I have two tables that have 3 fields with the same value and one relation field in the table1. Let me explain.
table1
------
id
column1
column2
column3
table2_id
table2
-------
id
column1
column2
column3
In table2; column1, column2 and column3 can have same value for different ids. For example:
table2
-------
1, 2, 3, 4
2, 2, 3, 4
3, 4, 5, 6
Ass you can see, only ids are different for the first two records. The others are the same.

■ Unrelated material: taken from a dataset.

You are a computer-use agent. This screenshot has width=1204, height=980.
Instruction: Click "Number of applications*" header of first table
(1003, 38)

Also in table1:
table1
-------
1, 2, 3, 4, null
2, 4, 5, 6, null
I want to update table1's table2_id field(which are null in example) for only records in table1 that have one specific record for column1, column2, column3.
So I expect that:
table1
------
1, 2, 3, 4, null
2, 4, 5, 6, 3
first record will be still null because 2 different ids can be linked there. But for the second record, table2_id can only be '3'
How can I write the query for this update process?
CodePudding user response:
To account for possible null values you could use OUTER APPLY
update t1
set table2_id=t2_single.id
from table1 t1
outer apply (select max(t2.id)
from table2 t2
where t2.column1=t1.column1
and t2.column2=t1.column2
and t2.column3=t1.column3
group by t2.column1, t2.column2, t2.column3
having count(*)=1) t2_single(id);
CodePudding user response:
You can solve it with an additional table or CTE to identify duplicate or genuine records. A GROUP BY
or a join can be used to check the duplicates.

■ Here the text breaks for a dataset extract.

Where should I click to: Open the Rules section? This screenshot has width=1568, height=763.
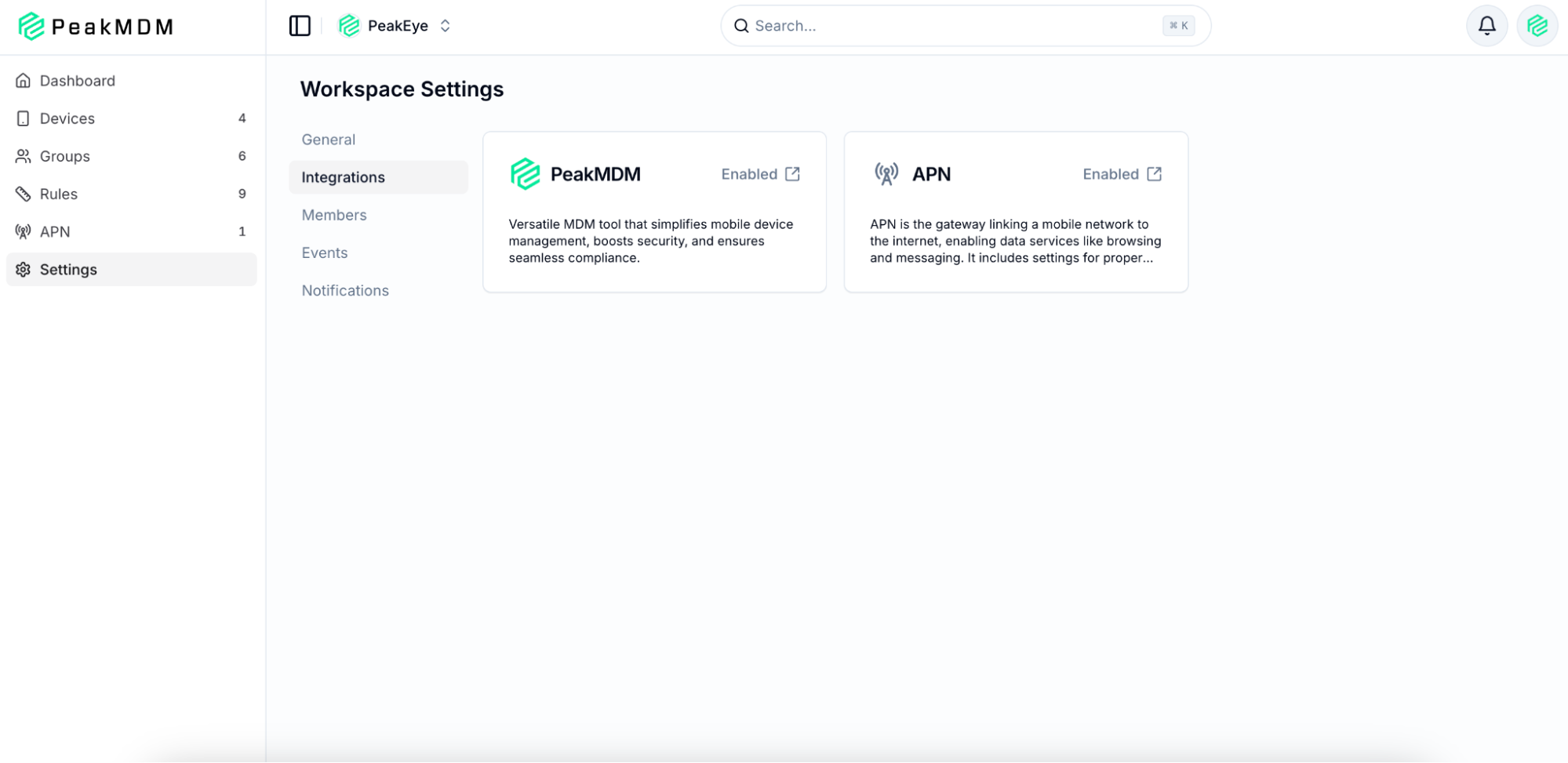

Please note that you also need to check for nulls in equations if the columns are nullable.
with GenuineData as (
select
min(t2.Id) id
from
Table2 t2
group by
t2.Column1,
t2.Column2,
t2.Column3
having
count(*) = 1
)
update t1 set
t1.Table2Id = t2.Id
from
Table1 t1
join Table2 t2 on t2.Column1 = t1.Column1 and t2.Column2 = t1.Column2 and t2.Column3 = t1.Column3
join GenuineData gd on gd.id = t2.Id
If the columns are nullable, you can use ISNULL() in the equations, or for better performance, an extended criteria for joining Table2 as below:
join Table2 t2 on
(t2.Column1 = t1.Column1 or (t1.Column1 is null and t2.Column1 is null))
and (t2.Column2 = t1.Column2 or (t1.Column2 is null and t2.Column2 is null))
and (t2.Column2 = t1.Column2 or (t1.Column2 is null and t2.Column2 is null))